La escena inicial no podría representar mejor lo anterior: el médico y su mujer viajan en taxi desde el aeropuerto al centro de París. Se trata en apariencia de un momento banal a no ser por la incomodidad que se genera con la atronadora persistencia de música árabe en la radio y los camiones de basura alrededor del vehículo. Apenas dos signos visuales y sonoros establecen un diagnóstico existencial sobre el estado de la situación. París y la pareja comparten la misma naturaleza. A juzgar por sus rostros, todo se ve feo. Ya no se trata de hacer honor al mito romántico del amor y de una ciudad engalanada con imágenes de una tradición que la ha mirado turísticamente, sino de subvertir por dentro cada uno de esos clisés. De modo tal que Richard y su mujer no llegan de la mejor manera.

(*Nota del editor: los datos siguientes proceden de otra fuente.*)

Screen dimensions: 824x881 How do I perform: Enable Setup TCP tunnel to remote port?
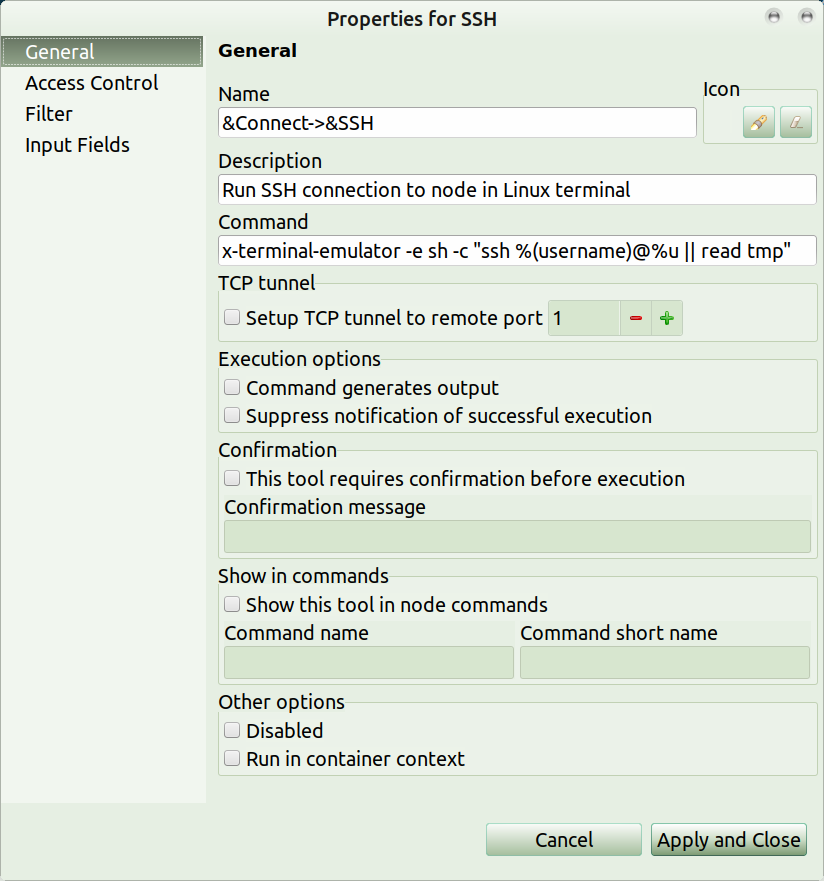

Una vez en el hotel, hay un momento antológico, filmado de manera tal que la ambigüedad gana terreno, es decir, se encuadra de una forma para que la incertidumbre pase de la objetividad a la subjetividad, tanto del espectador como del punto de vista del personaje. En el cuarto, la mujer ordena las cosas y su esposo toma un baño. El punto de vista se construye desde el lugar del hombre, de modo tal que todo atenta para separar (una vez más) a la pareja: la mampara, la ducha y otros elementos que visual y sonoramente entorpecen cualquier diálogo posible. Pero en un momento, siempre desde el punto de vista de quien se está duchando, adivinamos que algo ha pasado. Se encuadra con tanta precisión que no se sabe si la esposa se ha marchado a pie o alguien se la ha llevado por la fuerza. La hemos visto, pero no la hemos visto. Un cambio de maletas es el McGuffin ideal. También un dispositivo nuclear. A partir de ahí adoptamos la sombra de la duda del protagonista (utilizando una expresión de Hitchcock, con el cual el film tiene evocaciones puntuales desde Vértigo -1958- hasta Intriga internacional -1959-. También con esa idea de que unas vacaciones turísticas pueden transformarse en un infierno, como en El hombre que sabía demasiado -1956-). Con esta incertidumbre, se activa un itinerario en el que nuestro protagonista, quien elude al estereotipo del héroe americano, es degradado a base de golpes, torpezas y humillaciones, como si Polanski actualizara esa sensación de El inquilino (1976), la de un extranjero oprimido, maltratado en el extranjero y víctima de una conspiración.

Sin embargo, más allá de la trama de espionaje, está la otra trama (como sucedía en La muerte y la doncella -1994-), solapada, en una película sobre cómo se resquebrajan los cimientos de esa institución llamada matrimonio. Luego, todo culmina como deber ser, a orillas del Sena, pero no en el lugar romántico de tantas películas y canciones, sino en territorio de camellos y borrachos. La estructura circular ofrece un plano similar al del comienzo. Los rostros de la pareja lo dicen todo, no hacen falta las palabras. Porque en definitiva la realidad para Polanski es ese lugar donde está naturalizado el horror de los opuestos, una sensación que ha germinado en quienes sufrieron los horrores de la guerra: “Empecé a jugar con otros chicos alrededor de los cráteres abiertos por las bombas.”. La única manera de exorcizarlo es el arte. Las películas pasan, pero la canción de Polanski es la misma.